> [Excerpt]
^^^^^^^^

Diffusers for vision

Direct image generation

**Example image generation with PNDM**

from diffusers import PNDM, UNetModel, PNDMScheduler
import PIL.Image
import numpy as np
import torch

model_id = "fusing/ddim-celeba-hq"

model = UNetModel.from_pretrained(model_id)
scheduler = PNDMScheduler()

# load model and scheduler
pndm = PNDM(unet=model, noise_scheduler=scheduler)

# run pipeline in inference (sample random noise and denoise)
with torch.no_grad():
    image = pndm()

# process image to PIL
image_processed = image.cpu().permute(0, 2, 3, 1)
image_processed = (image_processed + 1.0) / 2
image_processed = torch.clamp(image_processed, 0.0, 1.0)
image_processed = image_processed * 255
image_processed = image_processed.numpy().astype(np.uint8)
image_pil = PIL.Image.fromarray(image_processed[0])

# save image
image_pil.save("test.png")

**Example 1024x1024 image generation with SDE VE**

See paper for more information on SDE VE.

from diffusers import DiffusionPipeline
import torch
import PIL.Image
import numpy as np

torch.manual_seed(32)

score_sde_sv = DiffusionPipeline.from_pretrained("fusing/ffhq_ncsnpp")

# Note this might take up to 3 minutes on a GPU
image = score_sde_sv(num_inference_steps=2000)

image = image.permute(0, 2, 3, 1).cpu().numpy()
image = np.clip(image * 255, 0, 255).astype(np.uint8)
image_pil = PIL.Image.fromarray(image[0])

# save image
image_pil.save("test.png")

**Example 32x32 image generation with SDE VP**

See paper for more information on SDE VE.

from diffusers import DiffusionPipeline
import torch
import PIL.Image
import numpy as np

torch.manual_seed(32)

score_sde_sv = DiffusionPipeline.from_pretrained("fusing/cifar10-ddpmpp-deep-vp")

# Note this might take up to 3 minutes on a GPU
image = score_sde_sv(num_inference_steps=1000)

image = image.permute(0, 2, 3, 1).cpu().numpy()
image = np.clip(image * 255, 0, 255).astype(np.uint8)
image_pil = PIL.Image.fromarray(image[0])

# save image
image_pil.save("test.png")

**Text to Image generation with Latent Diffusion**

Note: To use latent diffusion install transformers from this branch.

from diffusers import DiffusionPipeline

ldm = DiffusionPipeline.from_pretrained("fusing/latent-diffusion-text2im-large")

generator = torch.manual_seed(42)

prompt = "A painting of a squirrel eating a burger"
image = ldm([prompt], generator=generator, eta=0.3, guidance_scale=6.0, num_inference_steps=50)

image_processed = image.cpu().permute(0, 2, 3, 1)
image_processed = image_processed * 255.0
image_processed = image_processed.numpy().astype(np.uint8)
image_pil = PIL.Image.fromarray(image_processed[0])

# save image
image_pil.save("test.png")

Text to image generation

import torch
from diffusers import BDDMPipeline, GradTTSPipeline

torch_device = "cuda"

# load grad tts and bddm pipelines
grad_tts = GradTTSPipeline.from_pretrained("fusing/grad-tts-libri-tts")
bddm = BDDMPipeline.from_pretrained("fusing/diffwave-vocoder-ljspeech")

text = "Hello world, I missed you so much."

# generate mel spectograms using text
mel_spec = grad_tts(text, torch_device=torch_device)

#  generate the speech by passing mel spectograms to BDDMPipeline pipeline
generator = torch.manual_seed(42)
audio = bddm(mel_spec, generator, torch_device=torch_device)

# save generated audio
from scipy.io.wavfile import write as wavwrite

sampling_rate = 22050
wavwrite("generated_audio.wav", sampling_rate, audio.squeeze().cpu().numpy())

^^^^^^^^

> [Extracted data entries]
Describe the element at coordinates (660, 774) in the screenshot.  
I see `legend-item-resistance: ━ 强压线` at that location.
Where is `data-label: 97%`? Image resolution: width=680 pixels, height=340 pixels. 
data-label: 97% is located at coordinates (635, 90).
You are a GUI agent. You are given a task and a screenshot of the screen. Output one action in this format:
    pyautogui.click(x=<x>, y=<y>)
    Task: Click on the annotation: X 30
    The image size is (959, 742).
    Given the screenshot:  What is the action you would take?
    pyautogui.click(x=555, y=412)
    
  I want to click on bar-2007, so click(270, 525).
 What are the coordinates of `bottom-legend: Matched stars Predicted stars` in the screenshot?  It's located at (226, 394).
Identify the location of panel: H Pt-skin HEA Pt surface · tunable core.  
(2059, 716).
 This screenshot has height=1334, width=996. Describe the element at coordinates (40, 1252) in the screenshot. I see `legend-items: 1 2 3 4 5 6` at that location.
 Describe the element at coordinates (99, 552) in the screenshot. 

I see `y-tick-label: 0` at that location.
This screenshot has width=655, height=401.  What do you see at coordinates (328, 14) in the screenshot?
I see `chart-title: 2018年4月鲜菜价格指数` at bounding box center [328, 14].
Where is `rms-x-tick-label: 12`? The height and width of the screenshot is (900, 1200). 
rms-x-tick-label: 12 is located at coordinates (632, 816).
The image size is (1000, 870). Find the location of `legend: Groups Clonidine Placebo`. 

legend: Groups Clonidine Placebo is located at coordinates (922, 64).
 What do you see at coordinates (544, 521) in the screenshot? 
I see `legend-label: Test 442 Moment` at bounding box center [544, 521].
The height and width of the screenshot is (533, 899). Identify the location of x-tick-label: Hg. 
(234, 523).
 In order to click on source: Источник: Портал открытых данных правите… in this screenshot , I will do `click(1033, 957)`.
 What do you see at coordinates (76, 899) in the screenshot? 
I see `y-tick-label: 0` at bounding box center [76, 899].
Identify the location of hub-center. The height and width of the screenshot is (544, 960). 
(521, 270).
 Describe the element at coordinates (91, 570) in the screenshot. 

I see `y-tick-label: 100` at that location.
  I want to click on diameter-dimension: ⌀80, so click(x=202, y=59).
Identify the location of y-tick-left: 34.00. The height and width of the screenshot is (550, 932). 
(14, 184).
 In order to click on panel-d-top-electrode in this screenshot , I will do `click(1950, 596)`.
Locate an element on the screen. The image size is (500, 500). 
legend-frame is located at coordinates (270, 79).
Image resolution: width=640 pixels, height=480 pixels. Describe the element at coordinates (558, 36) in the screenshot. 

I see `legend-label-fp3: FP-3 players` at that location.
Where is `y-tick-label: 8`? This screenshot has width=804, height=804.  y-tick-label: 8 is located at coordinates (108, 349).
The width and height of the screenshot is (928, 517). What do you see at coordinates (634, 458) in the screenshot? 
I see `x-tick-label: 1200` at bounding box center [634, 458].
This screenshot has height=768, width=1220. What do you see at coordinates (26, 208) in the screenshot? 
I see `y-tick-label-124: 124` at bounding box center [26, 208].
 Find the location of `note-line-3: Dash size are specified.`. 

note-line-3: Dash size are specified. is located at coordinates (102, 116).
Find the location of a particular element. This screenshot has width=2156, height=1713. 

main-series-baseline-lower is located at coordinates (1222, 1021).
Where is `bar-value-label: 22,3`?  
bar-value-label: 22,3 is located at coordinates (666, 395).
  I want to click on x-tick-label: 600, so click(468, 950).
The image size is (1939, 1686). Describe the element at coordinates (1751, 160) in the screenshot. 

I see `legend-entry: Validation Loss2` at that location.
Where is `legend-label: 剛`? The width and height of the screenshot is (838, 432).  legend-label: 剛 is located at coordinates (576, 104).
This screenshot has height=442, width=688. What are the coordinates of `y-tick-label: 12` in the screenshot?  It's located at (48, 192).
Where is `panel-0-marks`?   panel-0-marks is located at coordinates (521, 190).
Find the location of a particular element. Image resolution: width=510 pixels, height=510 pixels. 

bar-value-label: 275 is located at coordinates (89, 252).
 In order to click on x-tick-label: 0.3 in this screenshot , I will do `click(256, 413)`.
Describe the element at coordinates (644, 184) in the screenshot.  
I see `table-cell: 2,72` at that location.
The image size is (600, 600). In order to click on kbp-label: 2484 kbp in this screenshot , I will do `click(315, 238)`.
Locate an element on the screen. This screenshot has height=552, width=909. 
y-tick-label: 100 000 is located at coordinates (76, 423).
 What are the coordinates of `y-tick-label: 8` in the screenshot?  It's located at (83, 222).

^^^^^^^^

> [Brief 1]
Answer the following from the Diffusers page:
(a) Which model ID is passed to UNetModel.from_pretrained in the PNDM example?
(b) How many inference steps are used in the 1024x1024 SDE VE example?
(c) What sampling rate is set before the generated audio is written to a file?
> [Brief 2] Extract the portion of the Diffusers page that starts with "scheduler = PNDMScheduler()" and continues through "torch.clamp(image_processed, 0.0, 1.0)".
> [Brief 3] Restate as a numbered list the block on the Diffusers page that opens with "# process image to PIL", keeping each of its steps.

> [Expected answer 1]
(a) "fusing/ddim-celeba-hq"
(b) 2000
(c) 22050

> [Expected answer 2]
scheduler = PNDMScheduler()

# load model and scheduler
pndm = PNDM(unet=model, noise_scheduler=scheduler)

# run pipeline in inference (sample random noise and denoise)
with torch.no_grad():
    image = pndm()

# process image to PIL
image_processed = image.cpu().permute(0, 2, 3, 1)
image_processed = (image_processed + 1.0) / 2
image_processed = torch.clamp(image_processed, 0.0, 1.0)

> [Expected answer 3]
1. Move the image to the CPU and permute its dimensions to (0, 2, 3, 1).
2. Add 1.0 to the values and divide by 2.
3. Clamp the values to the range 0.0 to 1.0.
4. Multiply by 255.
5. Convert to a NumPy array of type uint8.
6. Create a PIL image from the first entry of the array.